What you need to do
Nothing in the records may be left out; restate them word for word.

Stored items:
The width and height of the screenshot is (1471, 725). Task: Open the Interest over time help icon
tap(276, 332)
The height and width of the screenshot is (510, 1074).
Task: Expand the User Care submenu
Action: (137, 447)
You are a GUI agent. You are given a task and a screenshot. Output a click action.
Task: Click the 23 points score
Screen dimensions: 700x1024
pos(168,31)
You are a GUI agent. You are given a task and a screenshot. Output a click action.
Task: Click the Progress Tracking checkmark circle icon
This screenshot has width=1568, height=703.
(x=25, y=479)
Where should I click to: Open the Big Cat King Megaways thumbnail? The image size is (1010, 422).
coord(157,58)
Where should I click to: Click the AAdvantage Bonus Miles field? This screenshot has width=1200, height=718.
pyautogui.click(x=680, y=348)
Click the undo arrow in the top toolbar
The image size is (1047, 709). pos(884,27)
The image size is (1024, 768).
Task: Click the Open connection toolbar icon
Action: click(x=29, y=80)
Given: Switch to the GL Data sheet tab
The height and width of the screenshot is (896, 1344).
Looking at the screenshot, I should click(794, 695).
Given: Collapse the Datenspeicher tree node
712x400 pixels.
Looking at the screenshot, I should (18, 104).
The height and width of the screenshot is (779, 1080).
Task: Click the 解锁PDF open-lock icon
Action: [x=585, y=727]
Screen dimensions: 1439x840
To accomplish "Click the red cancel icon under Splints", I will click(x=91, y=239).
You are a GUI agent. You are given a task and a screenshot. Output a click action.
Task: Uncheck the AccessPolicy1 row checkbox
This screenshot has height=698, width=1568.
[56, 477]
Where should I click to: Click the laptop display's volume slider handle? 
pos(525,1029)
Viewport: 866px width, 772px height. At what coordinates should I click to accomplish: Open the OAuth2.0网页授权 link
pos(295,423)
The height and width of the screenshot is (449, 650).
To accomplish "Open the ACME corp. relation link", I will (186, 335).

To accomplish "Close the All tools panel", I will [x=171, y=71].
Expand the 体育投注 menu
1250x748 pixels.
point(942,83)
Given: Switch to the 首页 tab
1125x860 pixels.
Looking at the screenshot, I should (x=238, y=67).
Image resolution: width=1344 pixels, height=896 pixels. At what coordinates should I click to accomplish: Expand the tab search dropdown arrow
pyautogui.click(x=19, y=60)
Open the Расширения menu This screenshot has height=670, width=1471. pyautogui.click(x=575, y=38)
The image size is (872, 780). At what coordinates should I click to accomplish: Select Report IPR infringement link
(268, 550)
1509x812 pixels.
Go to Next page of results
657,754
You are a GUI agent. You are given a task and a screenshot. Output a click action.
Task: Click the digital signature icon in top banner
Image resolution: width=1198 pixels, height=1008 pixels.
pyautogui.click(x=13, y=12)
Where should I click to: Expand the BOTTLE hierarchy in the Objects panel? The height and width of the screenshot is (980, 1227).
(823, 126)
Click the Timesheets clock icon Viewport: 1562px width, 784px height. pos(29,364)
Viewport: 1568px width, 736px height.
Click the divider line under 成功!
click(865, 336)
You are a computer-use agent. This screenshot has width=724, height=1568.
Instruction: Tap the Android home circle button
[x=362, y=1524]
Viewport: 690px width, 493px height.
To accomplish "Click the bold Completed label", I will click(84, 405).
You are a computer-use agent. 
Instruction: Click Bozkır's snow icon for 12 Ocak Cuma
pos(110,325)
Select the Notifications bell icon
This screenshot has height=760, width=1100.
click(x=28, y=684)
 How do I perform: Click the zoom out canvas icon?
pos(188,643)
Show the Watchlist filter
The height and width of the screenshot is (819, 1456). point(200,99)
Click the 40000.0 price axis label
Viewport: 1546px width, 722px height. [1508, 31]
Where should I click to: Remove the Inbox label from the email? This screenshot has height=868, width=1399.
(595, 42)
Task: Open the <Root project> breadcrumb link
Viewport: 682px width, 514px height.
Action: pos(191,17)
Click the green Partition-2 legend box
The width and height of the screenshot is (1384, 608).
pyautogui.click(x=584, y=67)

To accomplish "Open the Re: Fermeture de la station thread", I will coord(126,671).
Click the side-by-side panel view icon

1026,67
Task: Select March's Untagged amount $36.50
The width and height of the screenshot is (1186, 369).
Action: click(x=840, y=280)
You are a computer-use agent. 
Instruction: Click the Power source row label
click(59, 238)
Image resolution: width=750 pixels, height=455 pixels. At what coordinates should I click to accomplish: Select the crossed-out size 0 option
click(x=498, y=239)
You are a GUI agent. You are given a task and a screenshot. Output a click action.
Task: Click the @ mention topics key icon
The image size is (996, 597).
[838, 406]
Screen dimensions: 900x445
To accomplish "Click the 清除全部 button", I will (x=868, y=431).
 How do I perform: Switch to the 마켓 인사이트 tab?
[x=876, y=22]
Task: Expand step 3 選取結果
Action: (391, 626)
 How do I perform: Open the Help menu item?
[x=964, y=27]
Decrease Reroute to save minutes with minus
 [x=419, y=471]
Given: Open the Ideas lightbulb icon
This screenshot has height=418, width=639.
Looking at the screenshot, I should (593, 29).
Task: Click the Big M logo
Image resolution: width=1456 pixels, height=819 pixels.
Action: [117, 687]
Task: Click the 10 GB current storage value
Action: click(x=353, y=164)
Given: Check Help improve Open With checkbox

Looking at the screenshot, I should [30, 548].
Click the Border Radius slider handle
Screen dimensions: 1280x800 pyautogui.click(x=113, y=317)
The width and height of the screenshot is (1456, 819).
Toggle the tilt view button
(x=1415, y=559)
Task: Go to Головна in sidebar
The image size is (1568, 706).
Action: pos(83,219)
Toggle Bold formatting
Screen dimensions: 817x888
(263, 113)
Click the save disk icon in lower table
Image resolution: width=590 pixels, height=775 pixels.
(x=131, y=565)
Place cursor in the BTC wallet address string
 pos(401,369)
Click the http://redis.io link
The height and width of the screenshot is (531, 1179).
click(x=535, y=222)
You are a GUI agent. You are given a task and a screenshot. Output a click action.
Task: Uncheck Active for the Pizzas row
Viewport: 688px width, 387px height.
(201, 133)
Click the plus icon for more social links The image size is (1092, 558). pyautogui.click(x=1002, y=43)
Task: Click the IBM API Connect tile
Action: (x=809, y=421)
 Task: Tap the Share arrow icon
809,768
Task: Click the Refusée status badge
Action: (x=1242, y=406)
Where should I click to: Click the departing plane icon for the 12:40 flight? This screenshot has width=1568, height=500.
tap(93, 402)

Answer to this problem
The width and height of the screenshot is (1471, 725). Task: Open the Interest over time help icon
tap(276, 332)
The height and width of the screenshot is (510, 1074).
Task: Expand the User Care submenu
Action: (137, 447)
You are a GUI agent. You are given a task and a screenshot. Output a click action.
Task: Click the 23 points score
Screen dimensions: 700x1024
pos(168,31)
You are a GUI agent. You are given a task and a screenshot. Output a click action.
Task: Click the Progress Tracking checkmark circle icon
This screenshot has width=1568, height=703.
(x=25, y=479)
Where should I click to: Open the Big Cat King Megaways thumbnail? The image size is (1010, 422).
coord(157,58)
Where should I click to: Click the AAdvantage Bonus Miles field? This screenshot has width=1200, height=718.
pyautogui.click(x=680, y=348)
Click the undo arrow in the top toolbar
The image size is (1047, 709). pos(884,27)
The image size is (1024, 768).
Task: Click the Open connection toolbar icon
Action: click(x=29, y=80)
Given: Switch to the GL Data sheet tab
The height and width of the screenshot is (896, 1344).
Looking at the screenshot, I should click(794, 695).
Given: Collapse the Datenspeicher tree node
712x400 pixels.
Looking at the screenshot, I should (18, 104).
The height and width of the screenshot is (779, 1080).
Task: Click the 解锁PDF open-lock icon
Action: [x=585, y=727]
Screen dimensions: 1439x840
To accomplish "Click the red cancel icon under Splints", I will click(x=91, y=239).
You are a GUI agent. You are given a task and a screenshot. Output a click action.
Task: Uncheck the AccessPolicy1 row checkbox
This screenshot has height=698, width=1568.
[56, 477]
Where should I click to: Click the laptop display's volume slider handle? 
pos(525,1029)
Viewport: 866px width, 772px height. At what coordinates should I click to accomplish: Open the OAuth2.0网页授权 link
pos(295,423)
The height and width of the screenshot is (449, 650).
To accomplish "Open the ACME corp. relation link", I will (186, 335).

To accomplish "Close the All tools panel", I will [x=171, y=71].
Expand the 体育投注 menu
1250x748 pixels.
point(942,83)
Given: Switch to the 首页 tab
1125x860 pixels.
Looking at the screenshot, I should (x=238, y=67).
Image resolution: width=1344 pixels, height=896 pixels. At what coordinates should I click to accomplish: Expand the tab search dropdown arrow
pyautogui.click(x=19, y=60)
Open the Расширения menu This screenshot has height=670, width=1471. pyautogui.click(x=575, y=38)
The image size is (872, 780). At what coordinates should I click to accomplish: Select Report IPR infringement link
(268, 550)
1509x812 pixels.
Go to Next page of results
657,754
You are a GUI agent. You are given a task and a screenshot. Output a click action.
Task: Click the digital signature icon in top banner
Image resolution: width=1198 pixels, height=1008 pixels.
pyautogui.click(x=13, y=12)
Where should I click to: Expand the BOTTLE hierarchy in the Objects panel? The height and width of the screenshot is (980, 1227).
(823, 126)
Click the Timesheets clock icon Viewport: 1562px width, 784px height. pos(29,364)
Viewport: 1568px width, 736px height.
Click the divider line under 成功!
click(865, 336)
You are a computer-use agent. This screenshot has width=724, height=1568.
Instruction: Tap the Android home circle button
[x=362, y=1524]
Viewport: 690px width, 493px height.
To accomplish "Click the bold Completed label", I will click(84, 405).
You are a computer-use agent. 
Instruction: Click Bozkır's snow icon for 12 Ocak Cuma
pos(110,325)
Select the Notifications bell icon
This screenshot has height=760, width=1100.
click(x=28, y=684)
 How do I perform: Click the zoom out canvas icon?
pos(188,643)
Show the Watchlist filter
The height and width of the screenshot is (819, 1456). point(200,99)
Click the 40000.0 price axis label
Viewport: 1546px width, 722px height. [1508, 31]
Where should I click to: Remove the Inbox label from the email? This screenshot has height=868, width=1399.
(595, 42)
Task: Open the <Root project> breadcrumb link
Viewport: 682px width, 514px height.
Action: pos(191,17)
Click the green Partition-2 legend box
The width and height of the screenshot is (1384, 608).
pyautogui.click(x=584, y=67)

To accomplish "Open the Re: Fermeture de la station thread", I will coord(126,671).
Click the side-by-side panel view icon

1026,67
Task: Select March's Untagged amount $36.50
The width and height of the screenshot is (1186, 369).
Action: click(x=840, y=280)
You are a computer-use agent. 
Instruction: Click the Power source row label
click(59, 238)
Image resolution: width=750 pixels, height=455 pixels. At what coordinates should I click to accomplish: Select the crossed-out size 0 option
click(x=498, y=239)
You are a GUI agent. You are given a task and a screenshot. Output a click action.
Task: Click the @ mention topics key icon
The image size is (996, 597).
[838, 406]
Screen dimensions: 900x445
To accomplish "Click the 清除全部 button", I will (x=868, y=431).
 How do I perform: Switch to the 마켓 인사이트 tab?
[x=876, y=22]
Task: Expand step 3 選取結果
Action: (391, 626)
 How do I perform: Open the Help menu item?
[x=964, y=27]
Decrease Reroute to save minutes with minus
 [x=419, y=471]
Given: Open the Ideas lightbulb icon
This screenshot has height=418, width=639.
Looking at the screenshot, I should (593, 29).
Task: Click the Big M logo
Image resolution: width=1456 pixels, height=819 pixels.
Action: [117, 687]
Task: Click the 10 GB current storage value
Action: click(x=353, y=164)
Given: Check Help improve Open With checkbox

Looking at the screenshot, I should [30, 548].
Click the Border Radius slider handle
Screen dimensions: 1280x800 pyautogui.click(x=113, y=317)
The width and height of the screenshot is (1456, 819).
Toggle the tilt view button
(x=1415, y=559)
Task: Go to Головна in sidebar
The image size is (1568, 706).
Action: pos(83,219)
Toggle Bold formatting
Screen dimensions: 817x888
(263, 113)
Click the save disk icon in lower table
Image resolution: width=590 pixels, height=775 pixels.
(x=131, y=565)
Place cursor in the BTC wallet address string
 pos(401,369)
Click the http://redis.io link
The height and width of the screenshot is (531, 1179).
click(x=535, y=222)
You are a GUI agent. You are given a task and a screenshot. Output a click action.
Task: Uncheck Active for the Pizzas row
Viewport: 688px width, 387px height.
(201, 133)
Click the plus icon for more social links The image size is (1092, 558). pyautogui.click(x=1002, y=43)
Task: Click the IBM API Connect tile
Action: (x=809, y=421)
 Task: Tap the Share arrow icon
809,768
Task: Click the Refusée status badge
Action: (x=1242, y=406)
Where should I click to: Click the departing plane icon for the 12:40 flight? This screenshot has width=1568, height=500.
tap(93, 402)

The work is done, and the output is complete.